Yesterday my friend Diana showed me a TED Talk video with Shawn Achor that talks about “The Happiness Advantage: Linking Positive Brains to Performance.” Achor’s research is based on positive psychology, which is basically the idea that the more positive you are — the more positively you think — the better you’ll do. You’ll be a better worker, you’ll succeed more, and you’ll be more satisfied with your life. What he says is that many people think that once they become successful they’ll be happy, but the opposite is actually true. “Happiness fuels success, not the other way around.” (Learn more about Achor’s book The Happiness Advantage.)

The video is interesting because he points out that we think our circumstances are what determine our happiness. But it’s not true because as soon as we achieve the circumstance we wanted, we immediately look for a new one we think will make us happier. So in high school we work hard to get good grades so we can get into a good college. But then we get into a good college, and instead of being happy with that, we stress about how we have to get good grades to get a good job. Then we get a good job and immediately start to look for a better job. We think marriage will make us happy, and then we get married and think kids will make us happy. And on and on it goes. “If happiness is on the other side of success, your brain never gets there,” he says.

This was fascinating to me because I’ve seen this so clearly in my own life. I don’t know if it has to do with our American culture and our constant need for success and competition, but once I reach a goal, I immediately have to have a new one. There have been so many things in life I look to for happiness, but none of them bring it. It’s because I’m looking to things and circumstances instead of finding peace and comfort in the Lord, in where He’s placed me right now.
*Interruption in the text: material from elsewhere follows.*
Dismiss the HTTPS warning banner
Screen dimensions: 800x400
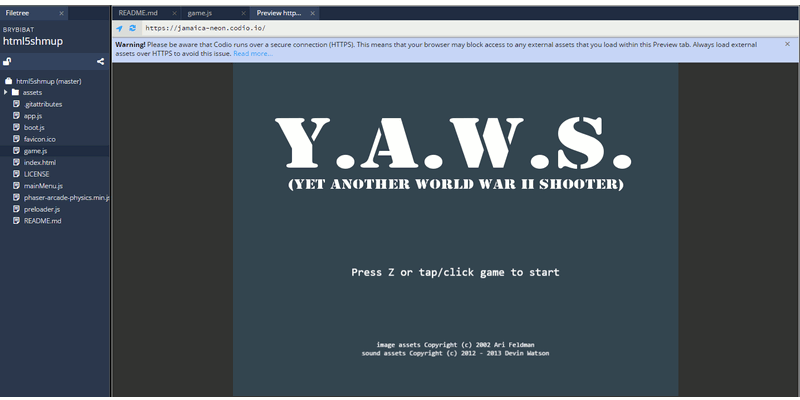point(787,45)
As far as I know, Shawn Achor is not a Christian. But I think his ideas are so true and the solutions he comes up with are very godly. He recommends that to be happier, people should write down three new things they are grateful for each day. They should journal and exercise, meditate and do random acts of kindness. This, he says, helps people live in the present and appreciate what’s going on around them instead of looking toward the future for happiness.

Again, Achor doesn’t seem to be approaching this from a Christian perspective, but just think of how we could do this as believers. We can write down our blessings every day, we can pray, thanking God for His goodness and spending time in His Word. We can love our neighbors as ourselves. These are all godly concepts that I think could change my perspective of happiness from achieving what I don’t have to being grateful for what I do have.

The Lord has blessed each of us with so much. He has provided and given us so many things to be thankful for each day. He is our strength and our shield, and He keeps our minds in perfect peace when we trust in Him. And that’s something to be happy about.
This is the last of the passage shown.